_Challenge_:
Render the data as a JSON list of strings, one per line, starting at the beginning of the data and ending with the line that contains "pyautogui.click(x=876, y=121)", inclusive. Skip blank lines.

Stored items from a collection

# # #

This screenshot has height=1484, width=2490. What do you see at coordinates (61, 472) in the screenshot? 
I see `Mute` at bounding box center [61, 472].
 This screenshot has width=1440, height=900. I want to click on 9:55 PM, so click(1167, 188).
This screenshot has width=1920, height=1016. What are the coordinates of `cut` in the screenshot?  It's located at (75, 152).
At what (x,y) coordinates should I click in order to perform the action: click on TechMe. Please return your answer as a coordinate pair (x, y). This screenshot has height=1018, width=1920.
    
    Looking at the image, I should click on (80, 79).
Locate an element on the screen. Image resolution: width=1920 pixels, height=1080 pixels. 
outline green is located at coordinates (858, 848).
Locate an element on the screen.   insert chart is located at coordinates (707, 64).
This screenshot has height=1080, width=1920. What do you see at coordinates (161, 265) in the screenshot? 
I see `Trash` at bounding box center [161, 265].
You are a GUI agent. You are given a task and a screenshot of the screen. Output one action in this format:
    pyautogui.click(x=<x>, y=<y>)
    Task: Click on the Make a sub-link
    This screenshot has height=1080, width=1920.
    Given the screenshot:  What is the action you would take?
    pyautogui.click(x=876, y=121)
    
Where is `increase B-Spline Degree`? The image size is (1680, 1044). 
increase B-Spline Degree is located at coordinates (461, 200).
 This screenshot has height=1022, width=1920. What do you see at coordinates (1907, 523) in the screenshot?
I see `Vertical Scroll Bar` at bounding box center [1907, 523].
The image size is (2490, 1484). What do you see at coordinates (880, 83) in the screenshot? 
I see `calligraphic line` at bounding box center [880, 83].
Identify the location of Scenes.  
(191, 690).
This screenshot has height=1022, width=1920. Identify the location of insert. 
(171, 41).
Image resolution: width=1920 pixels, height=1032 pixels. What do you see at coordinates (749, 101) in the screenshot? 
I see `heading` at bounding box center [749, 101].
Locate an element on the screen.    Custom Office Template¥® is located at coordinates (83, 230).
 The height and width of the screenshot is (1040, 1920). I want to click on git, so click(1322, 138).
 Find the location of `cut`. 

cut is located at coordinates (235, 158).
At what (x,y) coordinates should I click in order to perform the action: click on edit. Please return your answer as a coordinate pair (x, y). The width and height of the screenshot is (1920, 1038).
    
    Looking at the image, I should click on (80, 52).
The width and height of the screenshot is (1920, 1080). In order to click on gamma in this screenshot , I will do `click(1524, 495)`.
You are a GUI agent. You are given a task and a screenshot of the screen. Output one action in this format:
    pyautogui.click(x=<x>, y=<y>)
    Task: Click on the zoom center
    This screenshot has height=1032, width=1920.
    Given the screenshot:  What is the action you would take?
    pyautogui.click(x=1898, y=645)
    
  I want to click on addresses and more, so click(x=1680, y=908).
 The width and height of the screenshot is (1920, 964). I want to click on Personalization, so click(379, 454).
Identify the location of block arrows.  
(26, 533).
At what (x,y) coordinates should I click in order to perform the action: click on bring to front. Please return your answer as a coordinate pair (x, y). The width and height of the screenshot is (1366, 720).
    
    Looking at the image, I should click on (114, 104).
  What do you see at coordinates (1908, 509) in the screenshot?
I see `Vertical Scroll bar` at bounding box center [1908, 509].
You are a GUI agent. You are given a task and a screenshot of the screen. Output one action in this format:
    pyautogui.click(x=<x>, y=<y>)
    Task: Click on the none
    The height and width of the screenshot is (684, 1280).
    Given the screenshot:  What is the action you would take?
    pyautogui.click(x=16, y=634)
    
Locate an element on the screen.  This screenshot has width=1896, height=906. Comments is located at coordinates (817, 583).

# # #

_Task output_:
[
  "This screenshot has height=1484, width=2490. What do you see at coordinates (61, 472) in the screenshot? ",
  "I see `Mute` at bounding box center [61, 472].",
  " This screenshot has width=1440, height=900. I want to click on 9:55 PM, so click(1167, 188).",
  "This screenshot has width=1920, height=1016. What are the coordinates of `cut` in the screenshot?  It's located at (75, 152).",
  "At what (x,y) coordinates should I click in order to perform the action: click on TechMe. Please return your answer as a coordinate pair (x, y). This screenshot has height=1018, width=1920.",
  "    Looking at the image, I should click on (80, 79).",
  "Locate an element on the screen. Image resolution: width=1920 pixels, height=1080 pixels. ",
  "outline green is located at coordinates (858, 848).",
  "Locate an element on the screen.   insert chart is located at coordinates (707, 64).",
  "This screenshot has height=1080, width=1920. What do you see at coordinates (161, 265) in the screenshot? ",
  "I see `Trash` at bounding box center [161, 265].",
  "You are a GUI agent. You are given a task and a screenshot of the screen. Output one action in this format:",
  "    pyautogui.click(x=<x>, y=<y>)",
  "    Task: Click on the Make a sub-link",
  "    This screenshot has height=1080, width=1920.",
  "    Given the screenshot:  What is the action you would take?",
  "    pyautogui.click(x=876, y=121)"
]